Technical Skills and Competencies Required

• Demonstrated ability to supervise, train, and positively influence employees to meet defined objectives and daily production schedules.
• Demonstrated ability to lead and interact effectively as part of an interdisciplinary team.
• Demonstrated ability to hold one-self and others accountable to goals/objectives and team values.
• High integrity and self-motivation.
• Strong ability to multi-task.
• Strong communication (oral and written), interpersonal, and team/group interactive and leading skills.
• Strong commitment to product quality, customer service, and continuous improvement.
• Ability to resolve technical issues, troubleshoot manufacturing processes, and investigate process deviations/excursions.
• Demonstrated ability to effectively lead/develop others and optimize team performance.
• Ability to represent department's interests with higher management and related groups (i.e., Materials Mgmt., HR, QA/QC, EMU, EHS, and technical support).
• Strong computer skills.
• Driven with the ability to stay on site to work through last minute issues, complete needed batch record reviews, or other items with critical timing.
• Knowledge of 9CFR and Good Manufacturing Practices (GMPs).
• Technical knowledge and/or expertise in microbiological techniques, fermentation, sterilization, aseptic manufacturing, cleanroom behaviors, and validation principles.
• Ability to perform investigation write ups in a detailed and appropriate manner to thoroughly explain incidents to a reviewer and in line with company standards.
• Demonstrated understanding of SOPs, cGMPs, OSHA regulations.

Preferred Qualifications:

• Strong experience in APHIS regulations.
• Good knowledge of statistical applications and evaluation of data.
• Prior Lean methods training.
• Technical knowledge and expertise in their area of responsibility of biological products.
• Certified in RFT M1 (yellow belt) or M2 (green belt).
• Training in leadership and management techniques consistent with Zoetis Core Values and leadership competencies.

Physical Position Requirements

Preferred Qualifications:

• Exposure to chemicals, fumes, odors, noise, live steam, temperature fluctuations, biohazards, continuous standing and lifting to a maximum of 50 lbs.
• Normal hours are first shift; some off-shift and weekend work.

The US base wage range for this full-time position is $72,400 annual to $104,075 annual. Our wage ranges are determined by role, level, and location. The range displayed on each job posting reflects the base pay target range for new hire salaries for the position. Within the range, individual pay is determined by work location and additional factors, including job-related skills, experience, and relevant education or training.

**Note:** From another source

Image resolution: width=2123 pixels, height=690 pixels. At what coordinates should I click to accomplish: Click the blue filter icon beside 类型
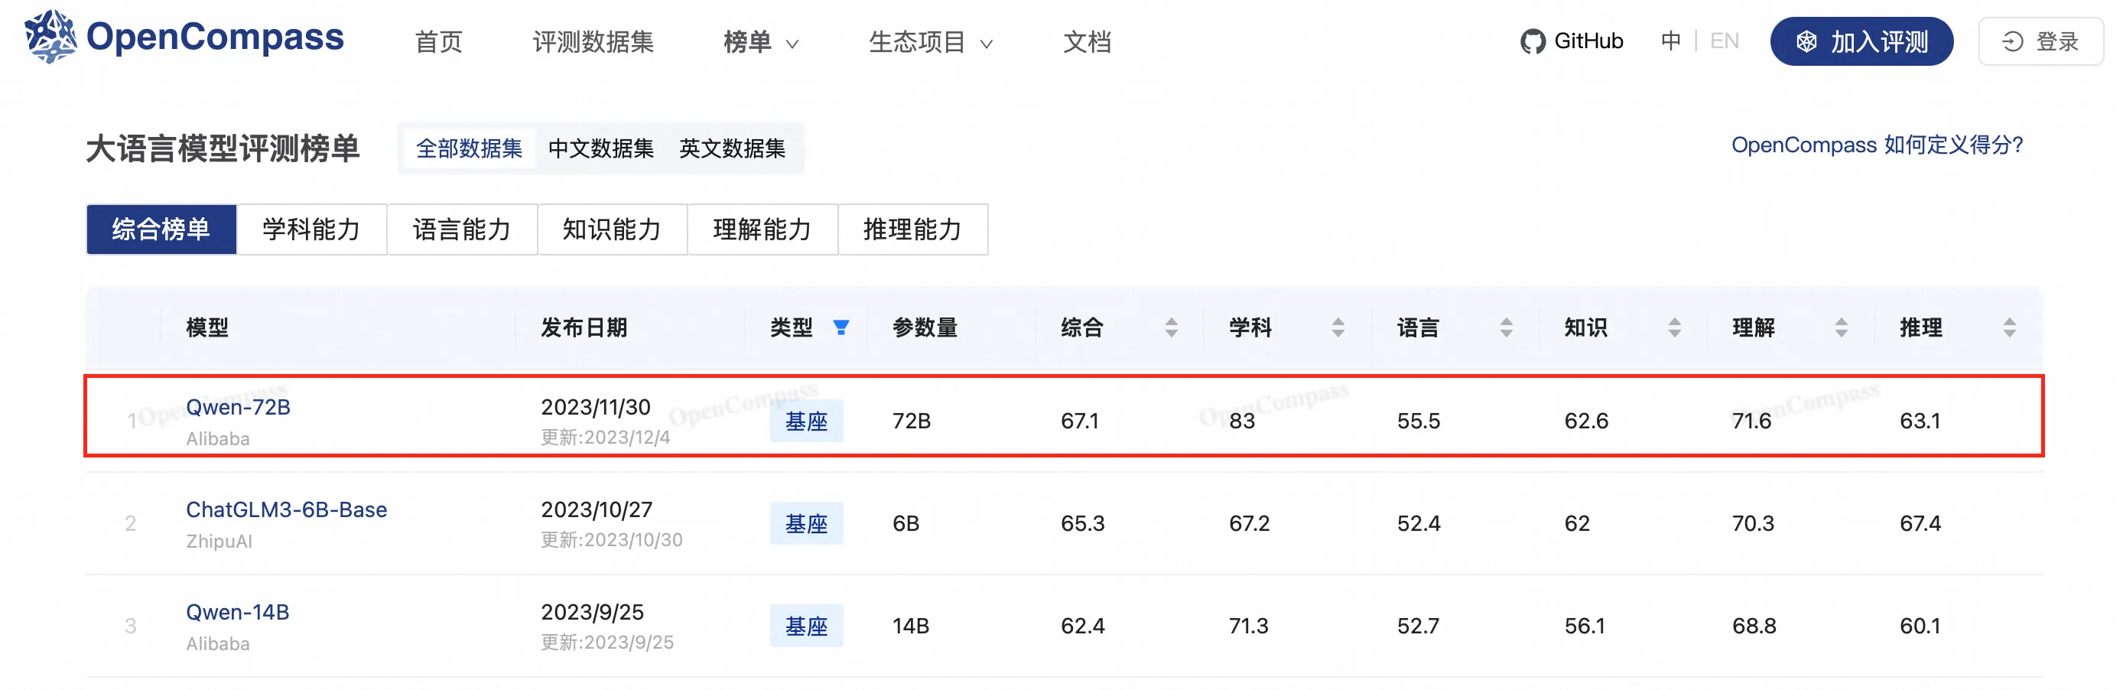click(841, 327)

In addition to compensation, Zoetis offers a comprehensive benefits package that supports the physical, emotional, and financial wellbeing of our colleagues and their families includinghealthcare and insurance benefits beginning on day one, a 401K plan with a match and profit-sharing contribution from Zoetis, and 4 weeks of vacation.

Visit zoetisbenefits.com to learn more.

Any unsolicited resumes sent to Zoetis from a third party, such as an Agency recruiter, including unsolicited resumes sent to a Zoetis mailing address, fax machine or email address, directly to Zoetis employees, or to Zoetis resume database will be considered Zoetis property. Zoetis will NOT pay a fee for any placement resulting from the receipt of an unsolicited resume.

Zoetis will consider any candidate for whom an Agency has submitted an unsolicited resume to have been referred by the Agency free of any charges or fees. This includes any Agency that is an approved/engaged vendor but does not have the appropriate approvals to be engaged on a search.